• _Text section_:
=== Section Start ===

# # Rah! Rah! Rah!

Brother, I Can See Your Skull.

Brother, I Can See Your Skull. - The Coreyshead Blog

Rah! Rah! Rah!

So, how about that Superbowl last weekend, eh?

What about that one play with the guy when he had the ball and it was like, wow? And that other one, where the guy got tackled? And that one call – WTF was the ref thinking? Well, at least that one team won. Unless you were rooting for the other team, the Cincinnati Bagels or whatever …

Okay, I admit it: I didn’t watch the Superbowl.

Actually, I’ve never watched any football game in its entirety. The closest I ever came to watching a game of football – and even caring about it – was in the 70’s when the Denver Broncos went to the Superbowl for the first time.

I was living in Colorado then and the state went bonkers. Everybody was wearing the team colors, which is really too bad because they’re friggin’ atrocious, and drinking Orange Crush soda because that was the nickname of the team’s offense. Or defense. Or steroid supplier – what do I know?

I was in grade school at the time and it was such a big deal that we actually spent a week on it in class. I’m sure we studied other things as well but I’d like to congratulate my teachers and the school administration for making such an impression upon me with that particular Superbowl that it’s the only thing I clearly remember learning about that year in school. Thanks.

=== Section End ===

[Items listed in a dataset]
=== Section Start ===

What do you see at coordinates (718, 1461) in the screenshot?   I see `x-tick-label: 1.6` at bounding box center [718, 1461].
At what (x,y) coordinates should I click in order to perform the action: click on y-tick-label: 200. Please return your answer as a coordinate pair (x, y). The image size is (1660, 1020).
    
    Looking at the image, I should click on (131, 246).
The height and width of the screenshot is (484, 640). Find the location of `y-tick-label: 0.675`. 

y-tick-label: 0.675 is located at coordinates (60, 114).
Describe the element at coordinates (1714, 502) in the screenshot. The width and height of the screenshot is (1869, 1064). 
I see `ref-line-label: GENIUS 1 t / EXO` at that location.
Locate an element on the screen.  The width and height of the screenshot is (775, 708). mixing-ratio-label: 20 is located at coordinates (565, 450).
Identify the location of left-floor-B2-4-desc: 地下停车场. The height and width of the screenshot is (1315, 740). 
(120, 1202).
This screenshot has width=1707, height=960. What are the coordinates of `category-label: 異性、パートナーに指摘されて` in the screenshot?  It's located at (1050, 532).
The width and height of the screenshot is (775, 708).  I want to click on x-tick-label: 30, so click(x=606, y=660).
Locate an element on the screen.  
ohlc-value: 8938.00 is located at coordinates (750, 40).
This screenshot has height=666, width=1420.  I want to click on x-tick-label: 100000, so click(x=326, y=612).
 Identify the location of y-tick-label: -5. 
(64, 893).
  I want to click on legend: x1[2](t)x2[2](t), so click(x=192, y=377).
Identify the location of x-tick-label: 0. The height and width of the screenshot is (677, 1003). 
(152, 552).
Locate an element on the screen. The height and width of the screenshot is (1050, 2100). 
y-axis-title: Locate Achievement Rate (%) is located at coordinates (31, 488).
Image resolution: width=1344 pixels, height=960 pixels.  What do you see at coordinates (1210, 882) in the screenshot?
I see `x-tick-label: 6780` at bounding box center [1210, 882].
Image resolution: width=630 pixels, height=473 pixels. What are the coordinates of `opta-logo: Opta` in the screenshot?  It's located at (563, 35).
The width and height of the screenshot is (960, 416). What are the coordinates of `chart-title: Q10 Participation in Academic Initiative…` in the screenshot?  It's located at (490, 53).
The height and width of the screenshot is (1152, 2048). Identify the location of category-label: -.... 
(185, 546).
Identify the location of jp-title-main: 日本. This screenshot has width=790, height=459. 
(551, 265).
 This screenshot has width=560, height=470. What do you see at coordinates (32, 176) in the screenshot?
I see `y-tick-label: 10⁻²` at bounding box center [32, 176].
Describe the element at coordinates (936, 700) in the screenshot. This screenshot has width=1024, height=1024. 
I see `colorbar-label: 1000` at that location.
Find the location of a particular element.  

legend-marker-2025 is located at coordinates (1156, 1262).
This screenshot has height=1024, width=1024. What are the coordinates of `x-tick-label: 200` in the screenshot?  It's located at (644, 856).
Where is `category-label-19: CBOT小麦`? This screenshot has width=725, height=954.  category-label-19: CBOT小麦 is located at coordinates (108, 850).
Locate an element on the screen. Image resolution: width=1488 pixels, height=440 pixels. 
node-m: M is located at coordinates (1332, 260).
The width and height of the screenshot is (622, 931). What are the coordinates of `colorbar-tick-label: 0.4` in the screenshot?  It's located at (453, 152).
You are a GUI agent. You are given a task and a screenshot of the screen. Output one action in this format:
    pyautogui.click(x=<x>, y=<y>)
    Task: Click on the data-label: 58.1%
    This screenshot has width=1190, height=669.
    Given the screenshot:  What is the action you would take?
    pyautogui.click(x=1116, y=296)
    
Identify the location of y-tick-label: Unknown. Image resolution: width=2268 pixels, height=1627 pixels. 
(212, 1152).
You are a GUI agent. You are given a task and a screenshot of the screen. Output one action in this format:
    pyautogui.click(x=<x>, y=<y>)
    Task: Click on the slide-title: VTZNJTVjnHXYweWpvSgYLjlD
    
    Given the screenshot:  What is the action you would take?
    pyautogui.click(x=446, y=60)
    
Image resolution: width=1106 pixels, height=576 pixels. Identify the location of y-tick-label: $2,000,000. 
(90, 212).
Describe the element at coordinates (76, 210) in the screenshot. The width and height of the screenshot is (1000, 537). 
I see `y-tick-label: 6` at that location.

=== Section End ===

• _Work item A_:
Quote the blog post between "Okay, I admit" and "the first time.", inclusive.
• _Work item B_:
From the rows, print the lines between the line holding "Describe the element at coordinates (936, 700)" and the line holding "legend-marker-2025 is located", inclusive.

• _Task output A_:
Okay, I admit it: I didn’t watch the Superbowl.

Actually, I’ve never watched any football game in its entirety. The closest I ever came to watching a game of football – and even caring about it – was in the 70’s when the Denver Broncos went to the Superbowl for the first time.

• _Task output B_:
Describe the element at coordinates (936, 700) in the screenshot. This screenshot has width=1024, height=1024. 
I see `colorbar-label: 1000` at that location.
Find the location of a particular element.  

legend-marker-2025 is located at coordinates (1156, 1262).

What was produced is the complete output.